>> BEGIN INPUT
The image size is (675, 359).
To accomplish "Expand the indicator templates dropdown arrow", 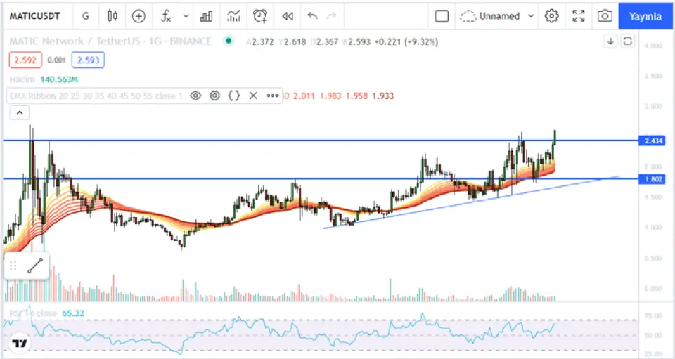I will (186, 15).
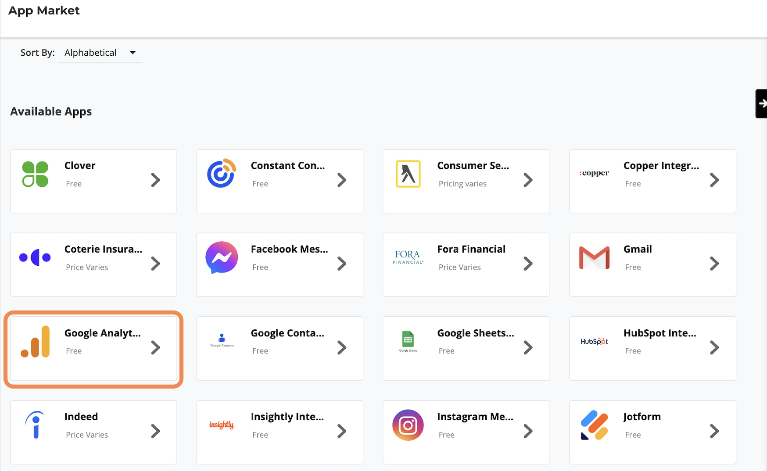The image size is (767, 471).
Task: Click the chevron on the HubSpot card
Action: pos(714,348)
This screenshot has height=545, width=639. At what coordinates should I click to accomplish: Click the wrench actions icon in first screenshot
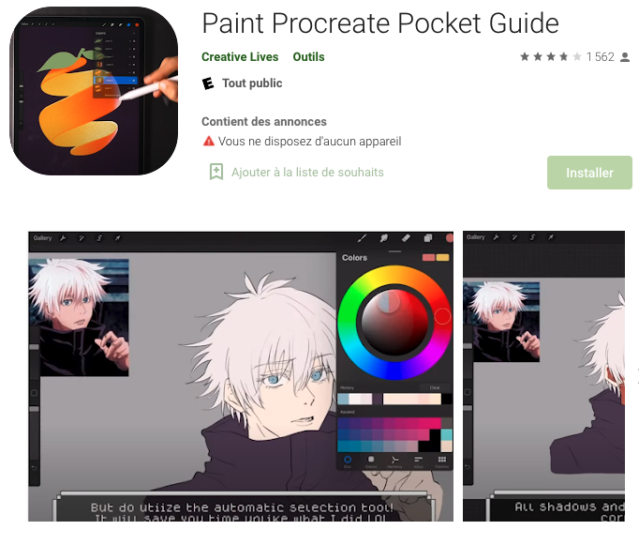pos(63,238)

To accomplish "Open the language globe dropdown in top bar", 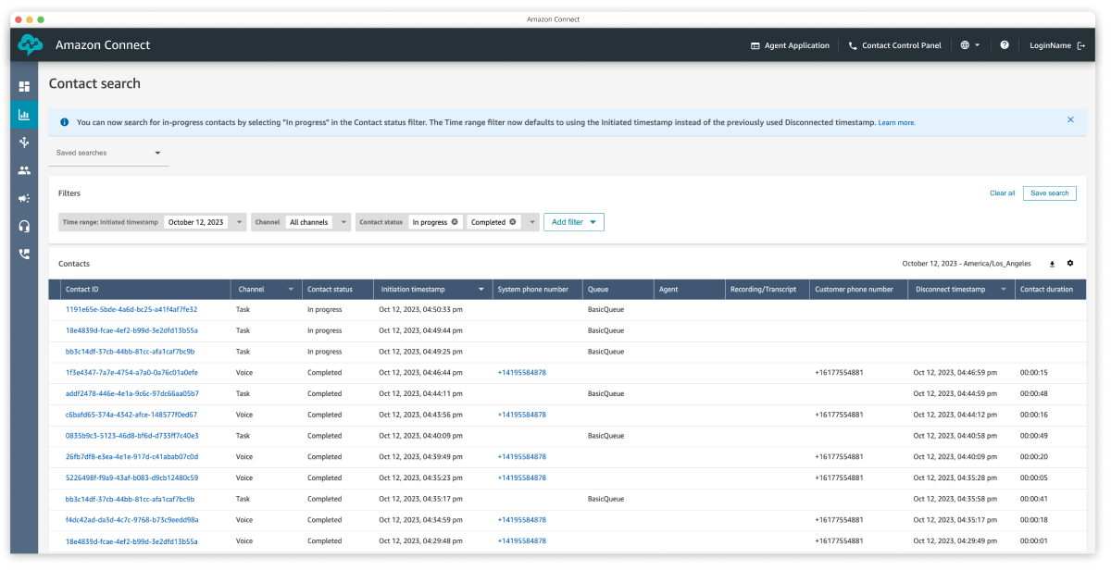I will coord(968,44).
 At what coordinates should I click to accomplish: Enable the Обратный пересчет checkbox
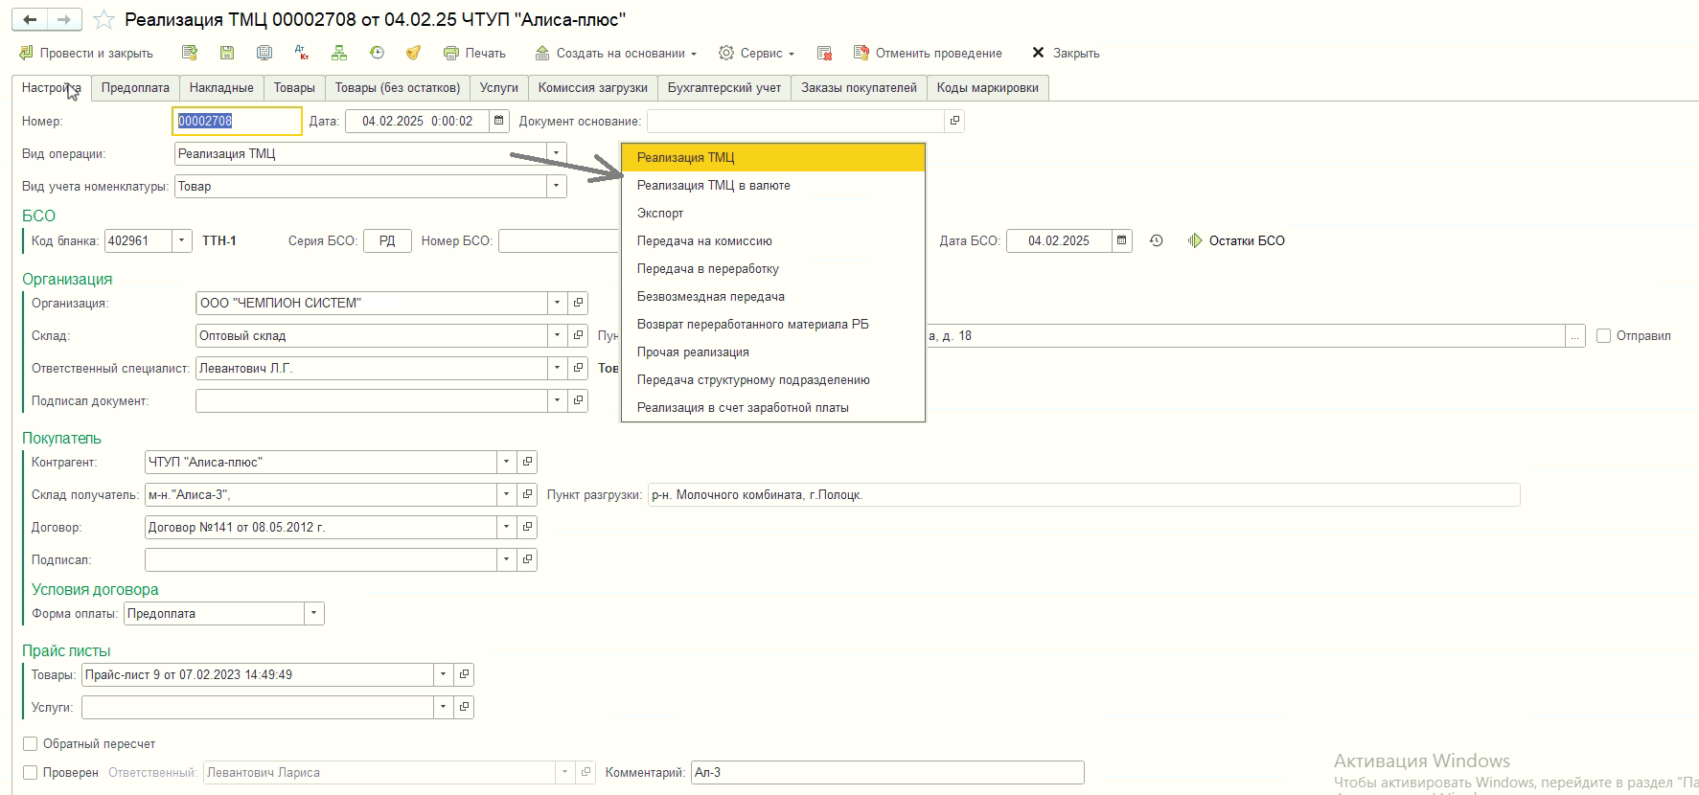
>> END INPUT
▶ THE REQUEST:
Pull out every line of the items above that contains the word "coordinates", treating uppercase and lowercase as different.

▶ FULL RESPONSE:
This screenshot has height=545, width=639. At what coordinates should I click to accomplish: Click the wrench actions icon in first screenshot
 At what coordinates should I click to accomplish: Enable the Обратный пересчет checkbox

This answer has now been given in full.